- [AVAILABLE DATA]
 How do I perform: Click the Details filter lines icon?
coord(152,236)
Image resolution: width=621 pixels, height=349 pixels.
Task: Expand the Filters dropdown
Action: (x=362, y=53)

- [WORK REQUEST]
Reproduce every entry above exactly as it was written.

- [SOLUTION TO THIS PROBLEM]
 How do I perform: Click the Details filter lines icon?
coord(152,236)
Image resolution: width=621 pixels, height=349 pixels.
Task: Expand the Filters dropdown
Action: (x=362, y=53)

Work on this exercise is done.